US imposes dairy cow tests as concerns grow over bird flu
Dairy cows being moved between US states must be tested for the bird flu under a federal order issued yesterday aimed at containing the spread of the virus across US cattle farms.
The clampdown comes after testing of pasteurised milk from grocery store shelves found genetic traces of the H5N1 virus. Health officials said these fragments of virus did not indicate the milk contained live virus and they had “seen nothing that would change our assessment” that the supply was safe.
Donald Prater, the acting director of the US Food and Drug Administration (FDA) Center for Food Safety and Applied Nutrition, said: “We take the situation very seriously. Based on information currently available, we believe our commercial milk is safe.”
The federal order requires every lactating cow to have a negative result before being moved to a new state.
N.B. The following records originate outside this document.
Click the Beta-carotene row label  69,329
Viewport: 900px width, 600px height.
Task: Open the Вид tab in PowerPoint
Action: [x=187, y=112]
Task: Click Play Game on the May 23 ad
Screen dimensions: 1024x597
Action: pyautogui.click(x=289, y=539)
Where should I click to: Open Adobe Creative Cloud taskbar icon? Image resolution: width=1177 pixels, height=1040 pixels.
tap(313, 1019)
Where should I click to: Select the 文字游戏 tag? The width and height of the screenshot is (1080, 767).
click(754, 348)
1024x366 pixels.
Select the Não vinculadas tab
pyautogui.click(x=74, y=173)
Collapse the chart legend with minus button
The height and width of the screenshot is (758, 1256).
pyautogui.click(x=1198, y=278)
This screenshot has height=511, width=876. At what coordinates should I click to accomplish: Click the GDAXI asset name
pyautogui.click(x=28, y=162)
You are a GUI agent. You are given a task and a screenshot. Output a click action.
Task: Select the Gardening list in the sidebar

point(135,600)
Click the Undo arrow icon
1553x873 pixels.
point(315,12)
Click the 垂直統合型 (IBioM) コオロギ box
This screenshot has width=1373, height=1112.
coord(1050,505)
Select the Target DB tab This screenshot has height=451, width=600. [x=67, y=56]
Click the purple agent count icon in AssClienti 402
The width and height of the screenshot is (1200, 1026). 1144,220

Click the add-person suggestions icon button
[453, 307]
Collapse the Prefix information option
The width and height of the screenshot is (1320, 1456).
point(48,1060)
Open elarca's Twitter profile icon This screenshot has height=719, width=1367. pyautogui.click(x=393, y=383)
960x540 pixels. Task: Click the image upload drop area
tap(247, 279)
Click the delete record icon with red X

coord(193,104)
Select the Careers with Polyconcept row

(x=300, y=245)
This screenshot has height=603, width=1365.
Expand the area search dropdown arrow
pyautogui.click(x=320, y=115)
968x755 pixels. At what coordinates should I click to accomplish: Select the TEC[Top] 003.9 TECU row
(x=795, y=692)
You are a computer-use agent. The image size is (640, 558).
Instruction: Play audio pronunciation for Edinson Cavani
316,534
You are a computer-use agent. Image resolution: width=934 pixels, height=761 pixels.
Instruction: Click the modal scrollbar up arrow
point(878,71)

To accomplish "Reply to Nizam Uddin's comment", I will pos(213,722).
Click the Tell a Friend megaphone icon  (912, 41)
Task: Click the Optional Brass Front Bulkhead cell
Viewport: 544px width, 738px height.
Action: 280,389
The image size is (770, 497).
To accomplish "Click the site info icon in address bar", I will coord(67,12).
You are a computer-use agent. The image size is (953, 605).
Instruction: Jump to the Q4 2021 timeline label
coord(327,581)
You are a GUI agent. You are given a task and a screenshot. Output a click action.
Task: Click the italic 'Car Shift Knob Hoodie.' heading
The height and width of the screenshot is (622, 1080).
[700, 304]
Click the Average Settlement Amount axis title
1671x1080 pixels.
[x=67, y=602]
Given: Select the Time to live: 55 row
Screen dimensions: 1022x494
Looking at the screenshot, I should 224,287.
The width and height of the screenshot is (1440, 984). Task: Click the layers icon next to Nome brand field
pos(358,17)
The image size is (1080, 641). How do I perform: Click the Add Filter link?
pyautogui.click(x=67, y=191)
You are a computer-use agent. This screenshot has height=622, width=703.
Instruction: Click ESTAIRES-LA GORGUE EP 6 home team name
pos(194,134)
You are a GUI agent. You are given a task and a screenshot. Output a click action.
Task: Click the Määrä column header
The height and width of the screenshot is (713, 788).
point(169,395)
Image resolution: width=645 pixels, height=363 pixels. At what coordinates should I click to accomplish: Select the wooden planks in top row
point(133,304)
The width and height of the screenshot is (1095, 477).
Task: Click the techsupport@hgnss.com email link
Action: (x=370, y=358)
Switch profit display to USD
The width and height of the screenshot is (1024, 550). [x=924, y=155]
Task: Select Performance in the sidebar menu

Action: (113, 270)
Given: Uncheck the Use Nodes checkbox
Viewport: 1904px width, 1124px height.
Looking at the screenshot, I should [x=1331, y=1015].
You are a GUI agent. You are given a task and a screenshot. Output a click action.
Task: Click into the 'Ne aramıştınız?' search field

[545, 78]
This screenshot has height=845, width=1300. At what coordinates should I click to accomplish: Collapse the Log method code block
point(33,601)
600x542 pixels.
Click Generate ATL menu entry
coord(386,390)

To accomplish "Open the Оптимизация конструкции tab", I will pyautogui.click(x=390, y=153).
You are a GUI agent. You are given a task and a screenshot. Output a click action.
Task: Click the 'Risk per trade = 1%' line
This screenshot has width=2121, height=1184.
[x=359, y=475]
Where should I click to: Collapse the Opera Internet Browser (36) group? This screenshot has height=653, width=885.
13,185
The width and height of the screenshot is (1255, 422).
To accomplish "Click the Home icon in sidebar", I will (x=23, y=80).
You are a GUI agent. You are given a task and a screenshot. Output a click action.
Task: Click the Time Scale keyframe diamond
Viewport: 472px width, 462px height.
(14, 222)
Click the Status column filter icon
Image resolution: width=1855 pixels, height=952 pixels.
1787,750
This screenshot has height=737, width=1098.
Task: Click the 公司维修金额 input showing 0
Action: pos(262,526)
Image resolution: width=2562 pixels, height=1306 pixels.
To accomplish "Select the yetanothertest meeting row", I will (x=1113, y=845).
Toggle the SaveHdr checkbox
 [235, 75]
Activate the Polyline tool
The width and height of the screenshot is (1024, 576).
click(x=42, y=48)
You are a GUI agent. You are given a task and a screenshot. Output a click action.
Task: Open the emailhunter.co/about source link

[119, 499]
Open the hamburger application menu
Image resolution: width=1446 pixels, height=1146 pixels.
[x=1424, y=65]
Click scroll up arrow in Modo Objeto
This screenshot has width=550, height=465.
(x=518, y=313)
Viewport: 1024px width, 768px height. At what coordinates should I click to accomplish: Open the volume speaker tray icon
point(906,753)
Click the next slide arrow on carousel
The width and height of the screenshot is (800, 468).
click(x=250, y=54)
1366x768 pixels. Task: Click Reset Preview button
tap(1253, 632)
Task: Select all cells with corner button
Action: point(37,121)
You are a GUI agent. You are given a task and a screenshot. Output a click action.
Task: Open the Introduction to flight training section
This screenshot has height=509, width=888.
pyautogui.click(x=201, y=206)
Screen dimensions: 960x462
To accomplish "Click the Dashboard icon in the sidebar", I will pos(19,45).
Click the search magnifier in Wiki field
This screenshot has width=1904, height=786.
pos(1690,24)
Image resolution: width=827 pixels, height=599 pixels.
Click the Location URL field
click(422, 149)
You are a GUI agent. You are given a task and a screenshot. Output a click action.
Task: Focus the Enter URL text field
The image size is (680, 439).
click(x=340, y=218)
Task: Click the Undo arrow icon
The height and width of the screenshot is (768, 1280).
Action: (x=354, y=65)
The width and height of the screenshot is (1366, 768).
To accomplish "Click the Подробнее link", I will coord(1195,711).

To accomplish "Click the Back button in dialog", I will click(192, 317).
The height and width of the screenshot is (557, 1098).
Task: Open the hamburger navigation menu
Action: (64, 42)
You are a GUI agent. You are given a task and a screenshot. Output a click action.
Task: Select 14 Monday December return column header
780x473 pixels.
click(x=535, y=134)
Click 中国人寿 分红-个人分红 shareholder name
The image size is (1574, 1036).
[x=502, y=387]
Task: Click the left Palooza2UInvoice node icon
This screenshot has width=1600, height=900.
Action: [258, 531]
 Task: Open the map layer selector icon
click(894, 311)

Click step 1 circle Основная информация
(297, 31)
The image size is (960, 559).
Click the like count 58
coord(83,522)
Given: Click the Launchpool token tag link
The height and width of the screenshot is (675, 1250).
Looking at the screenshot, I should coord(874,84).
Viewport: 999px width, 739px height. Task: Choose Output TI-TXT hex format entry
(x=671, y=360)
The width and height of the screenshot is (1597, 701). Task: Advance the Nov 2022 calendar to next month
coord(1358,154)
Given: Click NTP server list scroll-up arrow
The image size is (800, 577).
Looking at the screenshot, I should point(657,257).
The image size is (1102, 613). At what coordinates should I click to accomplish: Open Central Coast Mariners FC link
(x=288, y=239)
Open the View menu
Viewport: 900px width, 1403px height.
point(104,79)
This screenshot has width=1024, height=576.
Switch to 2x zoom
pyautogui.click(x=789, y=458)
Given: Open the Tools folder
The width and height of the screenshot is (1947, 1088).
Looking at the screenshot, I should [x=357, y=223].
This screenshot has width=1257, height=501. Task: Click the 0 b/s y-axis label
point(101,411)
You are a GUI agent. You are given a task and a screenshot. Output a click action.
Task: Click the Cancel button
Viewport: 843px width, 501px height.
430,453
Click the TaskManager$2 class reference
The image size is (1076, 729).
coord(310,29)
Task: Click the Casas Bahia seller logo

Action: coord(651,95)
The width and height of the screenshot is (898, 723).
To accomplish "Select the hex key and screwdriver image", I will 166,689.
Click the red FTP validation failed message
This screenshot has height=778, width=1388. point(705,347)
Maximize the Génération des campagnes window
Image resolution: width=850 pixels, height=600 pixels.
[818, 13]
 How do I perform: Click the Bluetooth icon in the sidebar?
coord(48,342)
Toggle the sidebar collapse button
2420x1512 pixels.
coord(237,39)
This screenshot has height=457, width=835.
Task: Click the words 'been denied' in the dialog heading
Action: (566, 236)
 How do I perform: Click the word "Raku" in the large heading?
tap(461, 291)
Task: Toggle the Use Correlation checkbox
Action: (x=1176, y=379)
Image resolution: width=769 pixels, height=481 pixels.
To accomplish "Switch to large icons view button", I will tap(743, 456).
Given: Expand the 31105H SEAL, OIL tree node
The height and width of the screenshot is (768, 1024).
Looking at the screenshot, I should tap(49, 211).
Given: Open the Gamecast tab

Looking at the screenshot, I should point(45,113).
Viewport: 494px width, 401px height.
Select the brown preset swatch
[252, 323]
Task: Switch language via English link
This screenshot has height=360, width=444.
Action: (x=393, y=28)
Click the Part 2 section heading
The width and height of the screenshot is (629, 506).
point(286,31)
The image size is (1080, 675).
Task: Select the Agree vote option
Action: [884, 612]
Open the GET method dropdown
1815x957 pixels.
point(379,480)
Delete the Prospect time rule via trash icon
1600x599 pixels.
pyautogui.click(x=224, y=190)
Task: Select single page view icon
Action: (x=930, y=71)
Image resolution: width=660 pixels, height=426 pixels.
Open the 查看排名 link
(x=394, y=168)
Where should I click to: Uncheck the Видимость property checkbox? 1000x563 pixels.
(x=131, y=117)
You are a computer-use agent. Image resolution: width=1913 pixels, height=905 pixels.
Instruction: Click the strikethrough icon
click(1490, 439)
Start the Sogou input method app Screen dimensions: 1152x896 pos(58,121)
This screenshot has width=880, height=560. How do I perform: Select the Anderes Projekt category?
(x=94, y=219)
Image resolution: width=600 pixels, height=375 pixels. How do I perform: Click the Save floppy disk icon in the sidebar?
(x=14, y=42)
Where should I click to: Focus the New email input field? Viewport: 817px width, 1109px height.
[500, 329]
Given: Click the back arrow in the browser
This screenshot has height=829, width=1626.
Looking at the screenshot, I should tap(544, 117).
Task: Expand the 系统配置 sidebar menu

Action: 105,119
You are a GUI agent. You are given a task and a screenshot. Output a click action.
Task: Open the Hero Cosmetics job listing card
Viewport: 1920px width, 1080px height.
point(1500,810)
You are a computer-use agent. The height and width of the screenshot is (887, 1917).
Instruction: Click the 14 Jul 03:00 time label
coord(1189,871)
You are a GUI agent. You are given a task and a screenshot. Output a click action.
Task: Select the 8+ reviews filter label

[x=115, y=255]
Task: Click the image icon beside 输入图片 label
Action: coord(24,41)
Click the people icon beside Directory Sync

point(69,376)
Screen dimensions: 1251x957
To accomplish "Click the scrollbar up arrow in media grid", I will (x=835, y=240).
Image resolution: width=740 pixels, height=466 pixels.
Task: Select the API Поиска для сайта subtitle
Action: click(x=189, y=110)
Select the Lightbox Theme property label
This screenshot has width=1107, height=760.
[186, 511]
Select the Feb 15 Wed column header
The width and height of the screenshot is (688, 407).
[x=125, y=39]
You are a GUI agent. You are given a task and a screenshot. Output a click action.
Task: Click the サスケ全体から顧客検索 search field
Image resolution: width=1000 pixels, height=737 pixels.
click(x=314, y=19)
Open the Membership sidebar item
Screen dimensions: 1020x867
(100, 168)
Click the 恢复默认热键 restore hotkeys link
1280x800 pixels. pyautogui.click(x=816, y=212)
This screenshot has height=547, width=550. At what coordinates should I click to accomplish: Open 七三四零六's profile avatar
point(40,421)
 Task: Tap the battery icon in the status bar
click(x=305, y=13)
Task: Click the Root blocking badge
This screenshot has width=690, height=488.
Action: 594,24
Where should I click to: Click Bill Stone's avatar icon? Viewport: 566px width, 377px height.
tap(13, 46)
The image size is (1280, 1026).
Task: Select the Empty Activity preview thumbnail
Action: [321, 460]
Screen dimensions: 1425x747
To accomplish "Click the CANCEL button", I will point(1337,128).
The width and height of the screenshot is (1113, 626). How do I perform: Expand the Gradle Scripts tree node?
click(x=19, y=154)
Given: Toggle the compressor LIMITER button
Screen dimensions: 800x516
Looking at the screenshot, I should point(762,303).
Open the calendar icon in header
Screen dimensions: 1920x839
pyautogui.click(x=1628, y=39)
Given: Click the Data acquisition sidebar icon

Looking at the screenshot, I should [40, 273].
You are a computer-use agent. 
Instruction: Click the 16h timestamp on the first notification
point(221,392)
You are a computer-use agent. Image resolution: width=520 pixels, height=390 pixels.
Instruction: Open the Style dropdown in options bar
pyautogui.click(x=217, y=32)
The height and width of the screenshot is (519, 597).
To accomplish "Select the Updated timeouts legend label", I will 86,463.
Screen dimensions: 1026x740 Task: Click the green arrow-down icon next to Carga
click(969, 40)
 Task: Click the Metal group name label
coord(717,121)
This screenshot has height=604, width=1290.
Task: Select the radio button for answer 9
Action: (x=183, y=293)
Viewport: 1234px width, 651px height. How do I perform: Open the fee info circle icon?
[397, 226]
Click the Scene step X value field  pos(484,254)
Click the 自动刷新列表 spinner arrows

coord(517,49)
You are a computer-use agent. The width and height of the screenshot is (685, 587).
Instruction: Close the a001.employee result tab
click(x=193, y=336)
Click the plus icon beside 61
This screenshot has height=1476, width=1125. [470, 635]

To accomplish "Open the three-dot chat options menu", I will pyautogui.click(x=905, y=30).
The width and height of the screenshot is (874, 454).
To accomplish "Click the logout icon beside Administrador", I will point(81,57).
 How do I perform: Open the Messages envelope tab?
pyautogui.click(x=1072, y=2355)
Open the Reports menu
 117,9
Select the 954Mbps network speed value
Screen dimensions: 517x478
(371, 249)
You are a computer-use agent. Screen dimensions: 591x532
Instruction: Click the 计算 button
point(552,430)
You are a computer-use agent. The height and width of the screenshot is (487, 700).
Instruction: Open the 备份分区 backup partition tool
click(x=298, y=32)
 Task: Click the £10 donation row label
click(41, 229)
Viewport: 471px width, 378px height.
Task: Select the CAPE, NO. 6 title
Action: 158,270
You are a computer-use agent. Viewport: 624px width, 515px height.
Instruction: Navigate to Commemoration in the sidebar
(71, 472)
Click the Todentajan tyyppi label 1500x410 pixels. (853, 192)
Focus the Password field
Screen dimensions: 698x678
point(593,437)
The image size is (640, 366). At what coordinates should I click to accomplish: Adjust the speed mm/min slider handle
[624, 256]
Michael Watson, an administrator with the US Department of Agriculture’s animal and plant health inspection service, said laboratories had the capacity for “tens of thousands of tests a day”.
Until now, testing was done voluntarily and only in cows with symptoms, but FDA officials suggested some producers had not been fully cooperative. Positive tests will now trigger additional requirements for officials to investigate, milk from affected cows will be dumped and cows that test positive will be kept in situ for 30 days before being retested.
Officials also gave more detailed information about investigations into the potential for milk to contain infectious virus. Genetic traces of H5N1 were found in commercially bought milk in PCR tests. But the tests detect live and dead virus fragments.
Pasteurisation is designed to kill off the most robust bacteria and viruses so would be expected to do the same for bird flu, but further tests are needed to confirm this is the case. The FDA said it had been trying to grow virus from milk found to contain evidence of H5N1, which is the gold standard test to see if there is viable virus in a product.
“Pasteurisation is very likely to inactivate viruses like H5N1,” said Prater, adding that it was a “new and evolving” situation.
The outbreak, which has spread to herds across eight states, has prompted concern because it is the first time bird flu has spread between cows, and transmission between mammals raises the risk of the virus adapting in a way that could make it spread more easily in humans. So far, one human case has been reported in a Texas farmworker, who has recovered, and 44 people have been monitored after possible exposure.
It is not clear how the virus is spreading between cows, but milk is believed to be the primary vector rather than respiratory infection.
“We believe that the primary transfer is through milk … some kind of mechanical transmission,” said Watson. This could be via milking equipment, people moving between facilities or rodents, he added. “At this stage, we’re just speculating.”